Repeat all of the material below, line by line, with no changes.

Word and item position data:
---

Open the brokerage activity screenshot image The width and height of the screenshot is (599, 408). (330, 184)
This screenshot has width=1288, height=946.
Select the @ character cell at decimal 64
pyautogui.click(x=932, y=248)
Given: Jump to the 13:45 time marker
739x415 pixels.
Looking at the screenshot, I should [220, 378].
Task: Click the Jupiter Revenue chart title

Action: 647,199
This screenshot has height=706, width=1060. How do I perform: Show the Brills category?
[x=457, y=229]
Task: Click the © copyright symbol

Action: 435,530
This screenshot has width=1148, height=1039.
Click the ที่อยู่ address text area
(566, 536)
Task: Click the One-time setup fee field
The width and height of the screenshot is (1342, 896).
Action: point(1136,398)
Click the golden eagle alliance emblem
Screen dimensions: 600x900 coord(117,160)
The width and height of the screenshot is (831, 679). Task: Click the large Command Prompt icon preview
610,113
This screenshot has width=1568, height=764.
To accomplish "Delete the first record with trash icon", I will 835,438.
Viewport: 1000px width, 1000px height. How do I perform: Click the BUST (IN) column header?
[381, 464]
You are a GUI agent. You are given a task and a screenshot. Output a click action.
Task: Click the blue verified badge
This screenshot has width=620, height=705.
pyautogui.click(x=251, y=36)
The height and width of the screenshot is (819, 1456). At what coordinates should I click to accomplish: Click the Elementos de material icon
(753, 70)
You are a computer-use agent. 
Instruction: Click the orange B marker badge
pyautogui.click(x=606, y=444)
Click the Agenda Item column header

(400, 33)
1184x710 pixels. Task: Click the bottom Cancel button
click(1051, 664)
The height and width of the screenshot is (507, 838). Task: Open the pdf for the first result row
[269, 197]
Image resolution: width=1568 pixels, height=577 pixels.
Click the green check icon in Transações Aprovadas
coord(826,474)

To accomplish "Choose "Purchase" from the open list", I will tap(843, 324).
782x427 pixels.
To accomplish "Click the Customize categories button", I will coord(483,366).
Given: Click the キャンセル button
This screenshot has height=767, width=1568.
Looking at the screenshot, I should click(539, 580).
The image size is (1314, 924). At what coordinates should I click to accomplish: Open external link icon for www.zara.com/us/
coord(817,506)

---

→ SOLUTION FOR THIS EXERCISE:
Open the brokerage activity screenshot image The width and height of the screenshot is (599, 408). (330, 184)
This screenshot has width=1288, height=946.
Select the @ character cell at decimal 64
pyautogui.click(x=932, y=248)
Given: Jump to the 13:45 time marker
739x415 pixels.
Looking at the screenshot, I should [220, 378].
Task: Click the Jupiter Revenue chart title

Action: 647,199
This screenshot has height=706, width=1060. How do I perform: Show the Brills category?
[x=457, y=229]
Task: Click the © copyright symbol

Action: 435,530
This screenshot has width=1148, height=1039.
Click the ที่อยู่ address text area
(566, 536)
Task: Click the One-time setup fee field
The width and height of the screenshot is (1342, 896).
Action: point(1136,398)
Click the golden eagle alliance emblem
Screen dimensions: 600x900 coord(117,160)
The width and height of the screenshot is (831, 679). Task: Click the large Command Prompt icon preview
610,113
This screenshot has width=1568, height=764.
To accomplish "Delete the first record with trash icon", I will 835,438.
Viewport: 1000px width, 1000px height. How do I perform: Click the BUST (IN) column header?
[381, 464]
You are a GUI agent. You are given a task and a screenshot. Output a click action.
Task: Click the blue verified badge
This screenshot has width=620, height=705.
pyautogui.click(x=251, y=36)
The height and width of the screenshot is (819, 1456). At what coordinates should I click to accomplish: Click the Elementos de material icon
(753, 70)
You are a computer-use agent. 
Instruction: Click the orange B marker badge
pyautogui.click(x=606, y=444)
Click the Agenda Item column header

(400, 33)
1184x710 pixels. Task: Click the bottom Cancel button
click(1051, 664)
The height and width of the screenshot is (507, 838). Task: Open the pdf for the first result row
[269, 197]
Image resolution: width=1568 pixels, height=577 pixels.
Click the green check icon in Transações Aprovadas
coord(826,474)

To accomplish "Choose "Purchase" from the open list", I will tap(843, 324).
782x427 pixels.
To accomplish "Click the Customize categories button", I will coord(483,366).
Given: Click the キャンセル button
This screenshot has height=767, width=1568.
Looking at the screenshot, I should click(539, 580).
The image size is (1314, 924). At what coordinates should I click to accomplish: Open external link icon for www.zara.com/us/
coord(817,506)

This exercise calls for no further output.